Gaining without a message

Democrats have managed to gain on Republicans even without an overarching message, capitalizing more on a frustrated public mood than any embrace of their policies. They're doing well by one important measure--money--maintaining a rare parity with the GOP.

Bush's approval rating is in the mid-to-high 30s, according to recent opinion polls. Multiple polls indicate Americans' overall satisfaction with country's direction is below 30 percent.

In 1994, when a political earthquake gave Republicans 52 seats and control of the House, 5 percent more voters in pre-election polls said they would support a Republican rather than a Democrat. This year, Democrats are winning that contest by 9 to 19 points.

A race-by-race analysis by the Cook Report shows a dramatic tilt toward the Democrats since the beginning of the year. The report now ranks 18 Republican-held House seats as tossups in the election. In contrast, Cook suggests the Democrats will lose no seats.

Since Bush's re-election, virtually every event has favored the Democrats. Bush's push for Social Security privatization proved unpopular. The Iraq war has shown little sign of progress and is widely opposed. The federal response to Hurricane Katrina a year ago seems to have permanently damaged the administration's reputation.

Meanwhile, corruption scandals have prompted the departure of three powerful Republican congressmen--Reps. Tom DeLay of Texas, Randy "Duke" Cunningham of California and Bob Ney of Ohio.

"Unless something big happens, this election is going to be a horror show for Republicans," Cook said. "When you talk to Republican pollsters and strategists, the nicest word you can come up with is `despondent.' This is going to be really bad."

Said John Weaver, the political adviser to Sen. John McCain (R-Ariz.), "We're fighting for survival, and no one's thinking about realignment."

Control of the Senate would shift if Democrats win six seats now held by the GOP. Most observers believe Democrats can gain four or five seats, but the sixth may prove elusive. In the House, Democrats need a net increase of 15 seats to take control. Some independent analysts see that as a real possibility.

Republican leaders acknowledge they will lose seats this year, noting that the party that controls the White House almost always loses seats in the sixth year of a two-term presidency.

"There's no question that this will be a tough cycle," said White House political director Sara Taylor. Still, she added, "I'm confident we'll retain our majorities."

When it comes to handling the war on terrorism and guiding the economy, Taylor said, Americans are more likely to trust the GOP. "I think Americans have confidence in the Republican Party and the president to keep them safe," she said.

Republicans have some built-in advantages. House districts generally are drawn to protect incumbents, and the GOP tends to raise more money than the Democrats.

But Democrats say they have the edge on a broad spectrum of issues, from the Iraq war to high fuel prices to escalating college tuitions.

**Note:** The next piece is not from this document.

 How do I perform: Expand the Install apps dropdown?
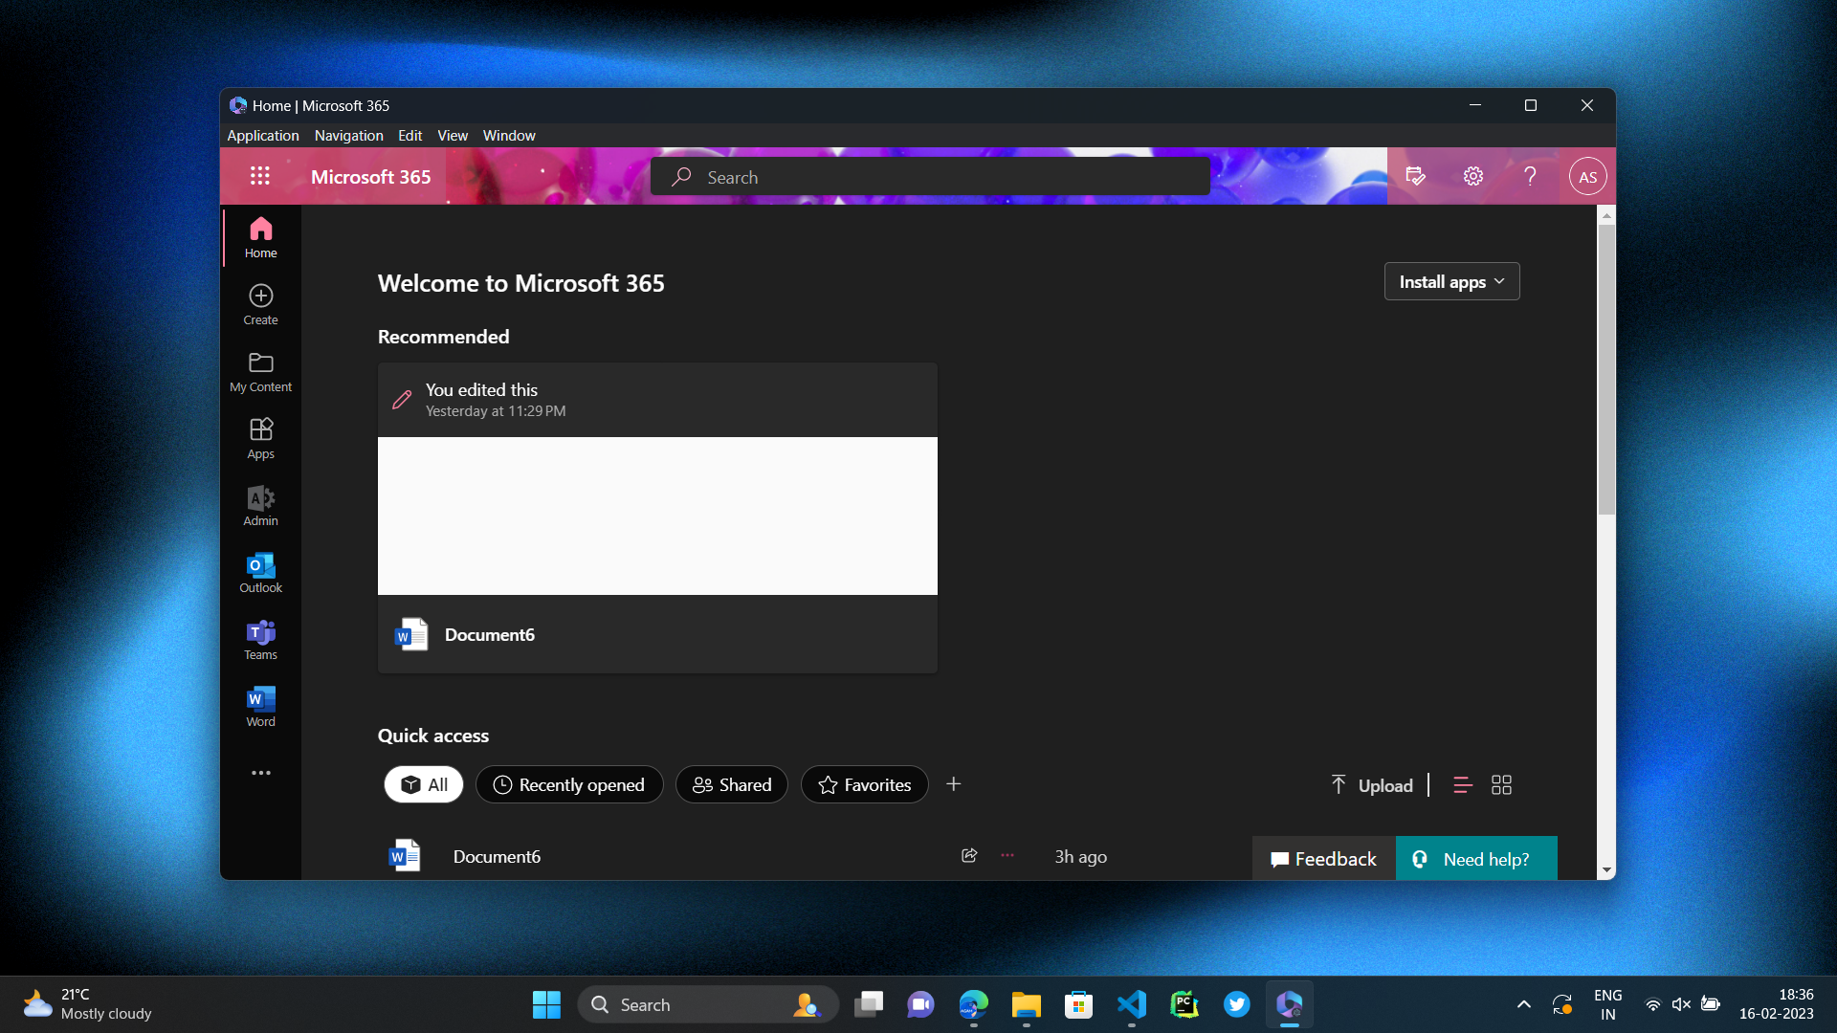1451,282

A new Medicare drug benefit has been greeted with mixed reviews.

The last time there was a true political realignment came when Roosevelt took on the Great Depression and led the nation during World War II.

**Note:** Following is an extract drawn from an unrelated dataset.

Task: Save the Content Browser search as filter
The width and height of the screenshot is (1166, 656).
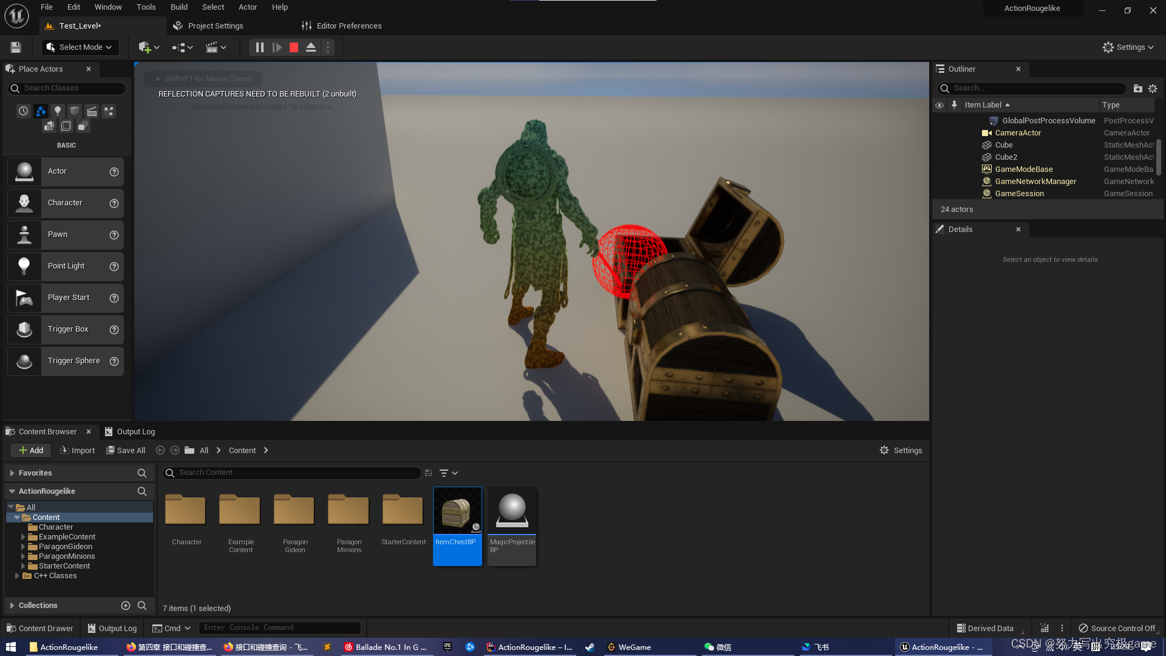Action: (x=428, y=473)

Even Roosevelt's Democrats suffered serious losses in 1938--in the sixth year of his presidency--though they hung on to control of the House and the Senate.

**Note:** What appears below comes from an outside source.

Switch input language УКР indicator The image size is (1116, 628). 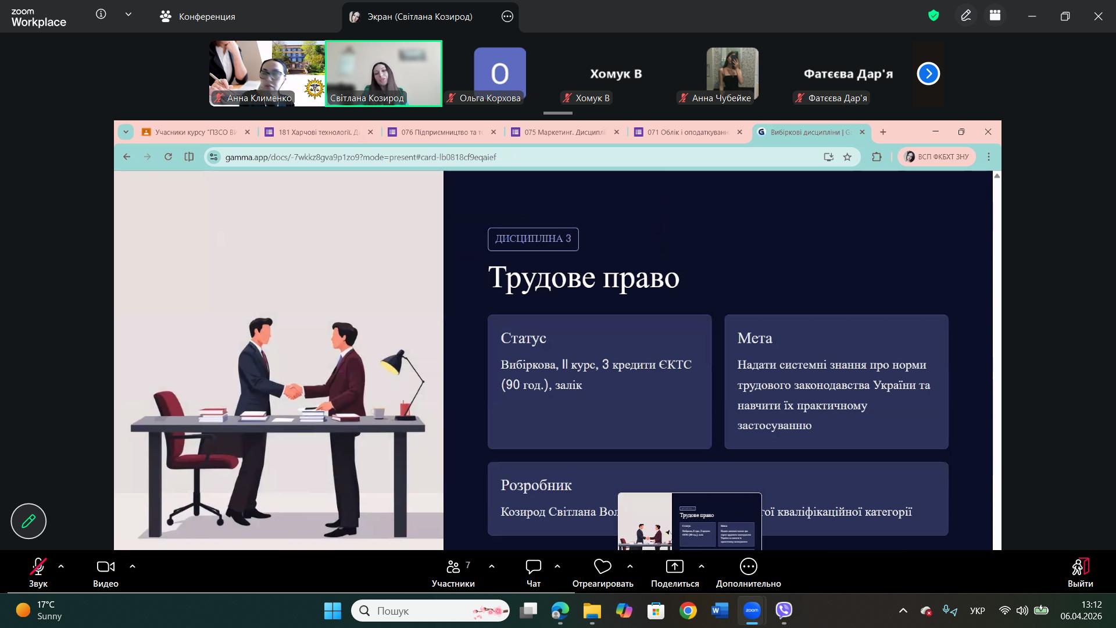pos(977,611)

Some conservatives argue that even if the Republicans lose seats in the midterm elections on Nov. 7, they still are on their way to political dominance.

"If you look at the history, it's not uncommon to have a midterm setback in the middle of a series of elections that end up building a majority," said William Kristol, editor of the conservative Weekly Standard. Kristol nonetheless called the current atmosphere for Republicans "horrible."

It's all about the war, he says

Charles Black Jr., a longtime Republican consultant, said 80 percent of the party's problems stem from the Iraq war.

"If there wasn't an Iraq war going on, Republicans wouldn't be looking to lose elections this year," Black said.

Some Democrats warn that simply capitalizing on GOP woes in November won't be enough to regain dominance.

"It's not clear that we have sold disenchanted voters on our agenda," said Sen. Barack Obama (D-Ill.).